Author and conservative influencer Ashley St. Clair is the mother of one of Musk’s 14 children. He told NBC News This week Grok created several sexual images of herself, including some that used images from when she was a minor. St. Clair told NBC News that Groke agreed to stop doing it when she asked, but she didn’t.
“xAI intentionally and recklessly puts people on its platform at risk, and hopes to avoid accountability simply because it is AI,” Ben Winters, director of artificial intelligence and data privacy at the nonprofit Consumer Federation of America, said in a statement this week. “AI is no different than any other product – the company chose to violate the law and must be held accountable.”
It is very easy for bad actors to access the source material for explicit, non-consensual photo edits of people’s photos of themselves or their children.

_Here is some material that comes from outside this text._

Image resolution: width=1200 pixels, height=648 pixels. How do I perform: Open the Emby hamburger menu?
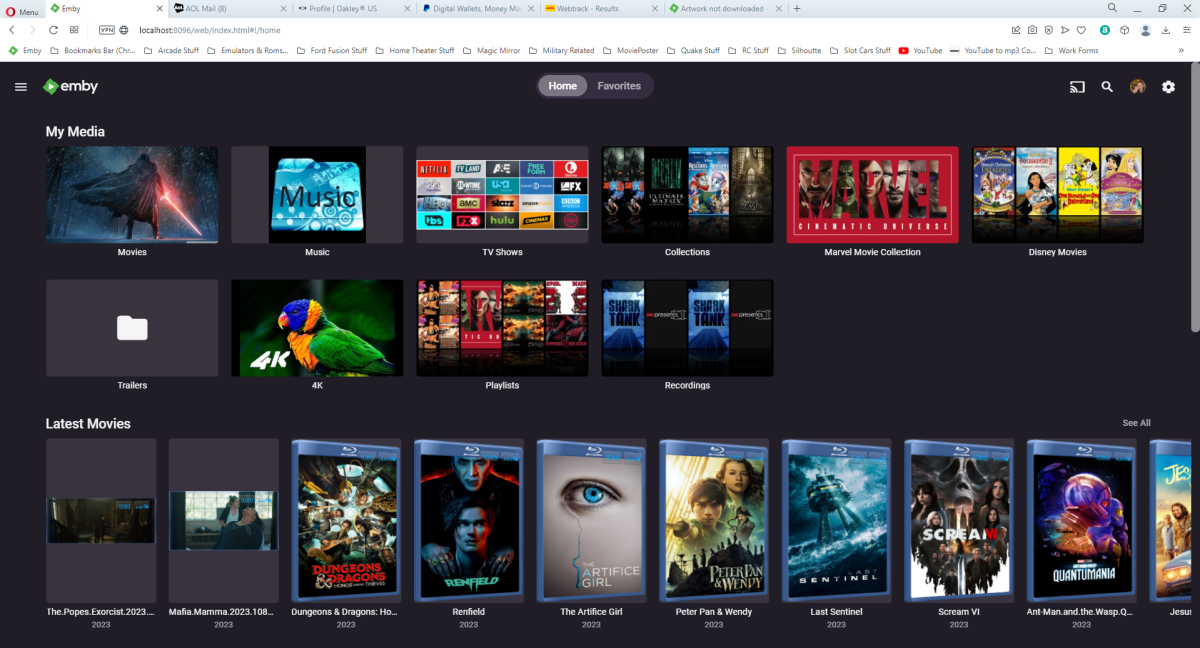pos(21,87)
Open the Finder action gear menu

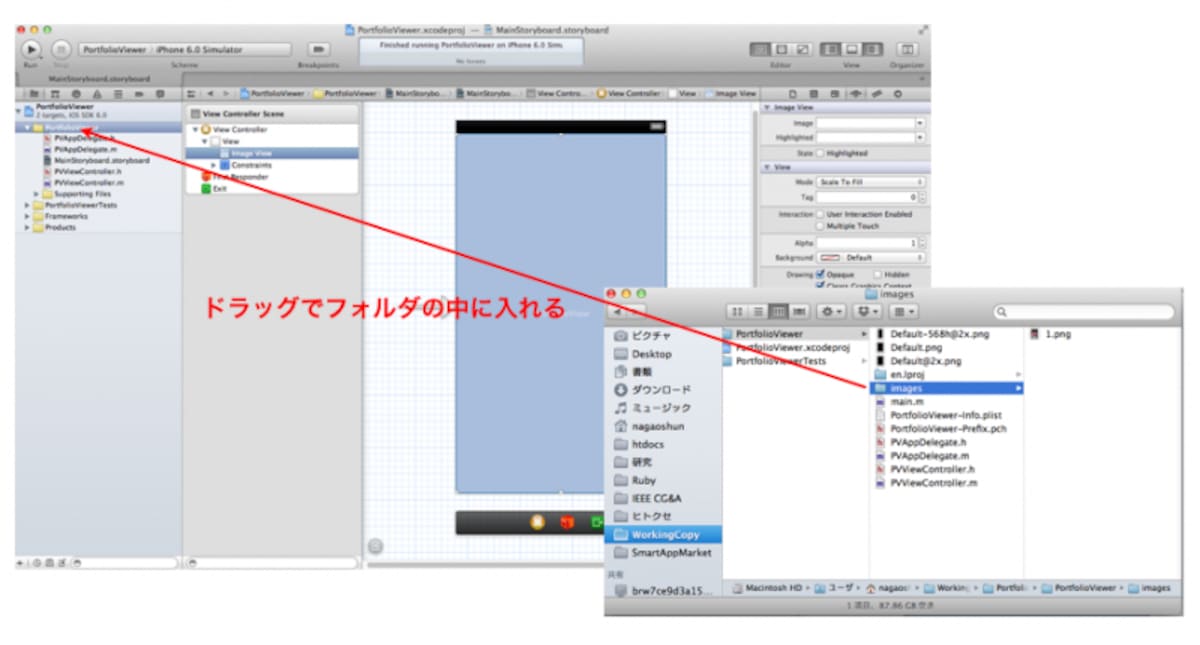pyautogui.click(x=832, y=311)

Protecting yourself from such edits isn’t as simple as never posting photos, says Brigham, the sociotechnical harms researcher.
“The unfortunate truth is that even if you don’t post your photos online, other public photos of you could theoretically be used for abuse,” she says.
Although not posting photos online is one preventative step people can take, doing so “risks reinforcing a culture of victim-blaming,” Brigham says. “Instead, we should focus on protecting people from abuse by building better platforms and holding X accountable.”
Surojit GhoshPh.D., in the sixth year. candidate at the University of Washington, researching how Generative AI tools It can cause harm and guide future AI professionals in designing and advocating for safer AI solutions.
Ghosh says it is possible to build safeguards into AI. In 2023, he was one of the researchers investigating the sexual capabilities of artificial intelligence. He points out that the AI image generation tool Stable spread It had a built-in threshold that was unsafe for work. A claim that violates the rules may cause a black box to appear over a questionable part of the image, although it doesn’t always work perfectly.
“The point I’m trying to make is that there are safeguards in place in other models,” says Ghosh.
He also points out that if users of ChatGPT or Gemini AI models use certain words, the chatbots will tell the user that they are prohibited from responding to those words.
“All of this means there is a way to close this down very quickly,” Ghosh says.